I’m Canadian but most of my sales come from the United States.  For this reason, I use an American dictionary.  Of course, my word processor’s spell checker won’t catch everything.  I need to keep my eyes peeled for sentences like “John and I grabbed are coats and headed home.”  In the middle of a long rewrite, errors like this are easy to miss.  

Microsoft Word incorporates a grammar checker.  This works to ensure each sentence is grammatically correct.  Sometimes I bend the rules and compose an improper sentence because I like the effect.  The second draft is my first chance to reconsider this decision.  

Sentence and paragraph structure are inspected in the second draft.  Proper structure aids flow and this will be examined, in greater detail, later.

Dialogue will be scrutinized to ensure it advances the plot and conforms to the personality of the speaker.  It must appear natural, without promoting boredom.  

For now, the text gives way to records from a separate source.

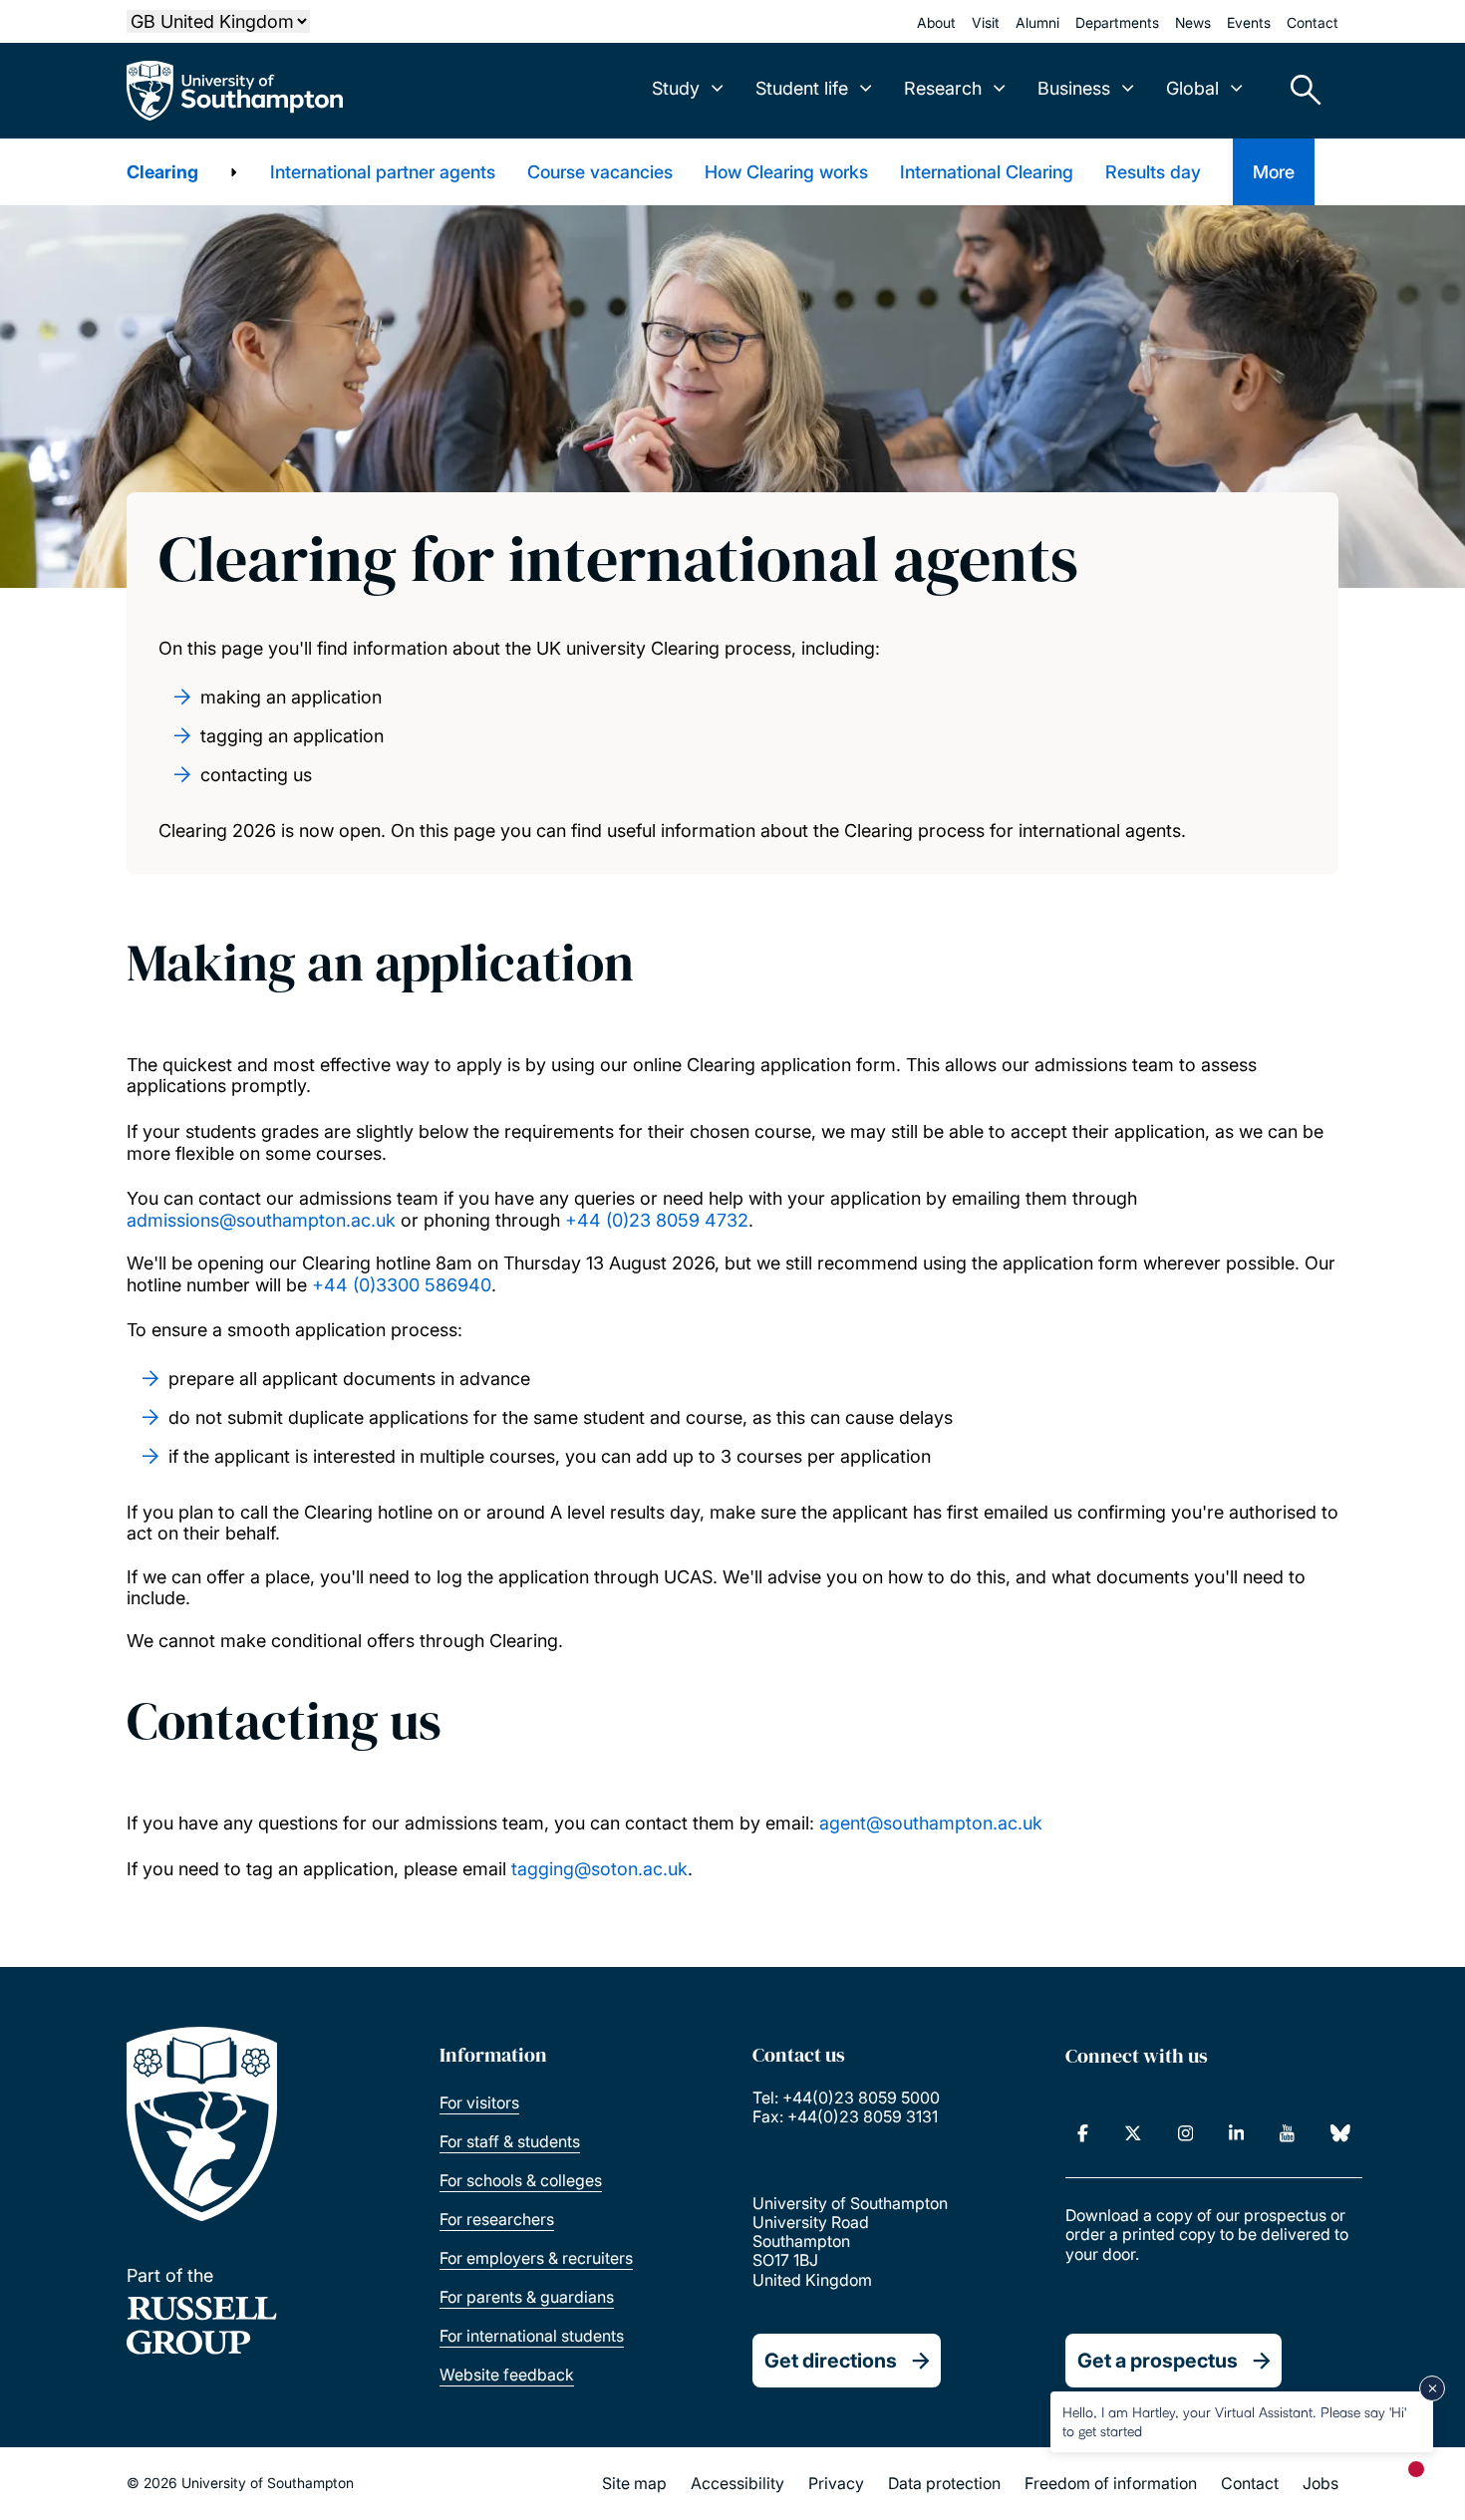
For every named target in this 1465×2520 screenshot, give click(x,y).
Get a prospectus (1157, 2361)
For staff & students (510, 2141)
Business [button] (1073, 88)
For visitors (479, 2102)
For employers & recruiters (536, 2258)
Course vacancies (600, 171)
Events (1249, 22)
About (936, 22)
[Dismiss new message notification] (1432, 2388)
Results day (1153, 171)
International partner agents (382, 171)
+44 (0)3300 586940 (401, 1284)
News (1193, 22)
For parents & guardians (527, 2297)
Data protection (944, 2483)
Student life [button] (801, 88)
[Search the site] (1298, 91)
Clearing (162, 171)
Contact (1312, 22)
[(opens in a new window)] (1082, 2133)
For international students (532, 2336)
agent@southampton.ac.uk (930, 1823)
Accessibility (737, 2483)
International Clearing (986, 171)
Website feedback (507, 2374)
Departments (1117, 22)
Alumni (1037, 22)
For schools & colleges (521, 2180)
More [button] (1274, 171)
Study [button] (676, 88)
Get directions (830, 2361)
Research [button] (943, 88)
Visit (986, 22)
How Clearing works (786, 171)
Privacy (836, 2483)
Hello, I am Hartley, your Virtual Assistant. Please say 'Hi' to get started (1234, 2420)
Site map (634, 2483)
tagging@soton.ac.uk (599, 1868)
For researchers (497, 2219)
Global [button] (1192, 88)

The overall structure of the chapter will be examined to determine what has been accomplished.  Every novel is composed of plot curves.  Most chapters include a problem that develops at the beginning and is resolved by the end.  If the problem is not solved, that might infer that the chapter is incomplete.  If too many problems are solved, the author might consider splitting the chapter into two.  Don’t get hung up on this; the problem could be that Mary has developed a pimple on her cheek.  The plot curve could end with her cancelling a date or using makeup to cover the imperfection.  Plot curves are plentiful and, usually, quite simple.

Often, in the first draft, words are repeated far too frequently.  As a general rule, avoid using the same word twice in the same sentence.  This rule does not strictly apply to words like the, is and he, but you should make the effort.  In the same vein, try to minimize repeated words within the same paragraph.  This is simply a matter of changing the sentence structure or replacing the offending word with one that has the same meaning.

Adverbs and adjectives can be overused.  If they appear too abundant, go over each sentence and delete those that add little value to the story.

Punctuation, to an extent, is checked by Microsoft Word.  Sadly, it does not cover the use of commas as well as I would like. The misuse of the simple comma is my greatest downfall.

Once my second draft is complete, the work is filed away and I continue on with the next section.  Several weeks later I will go over the chapter again.  The time lapse allows me to look at the work with fresh eyes.  When the book is finished I conduct a final edit of the entire novel.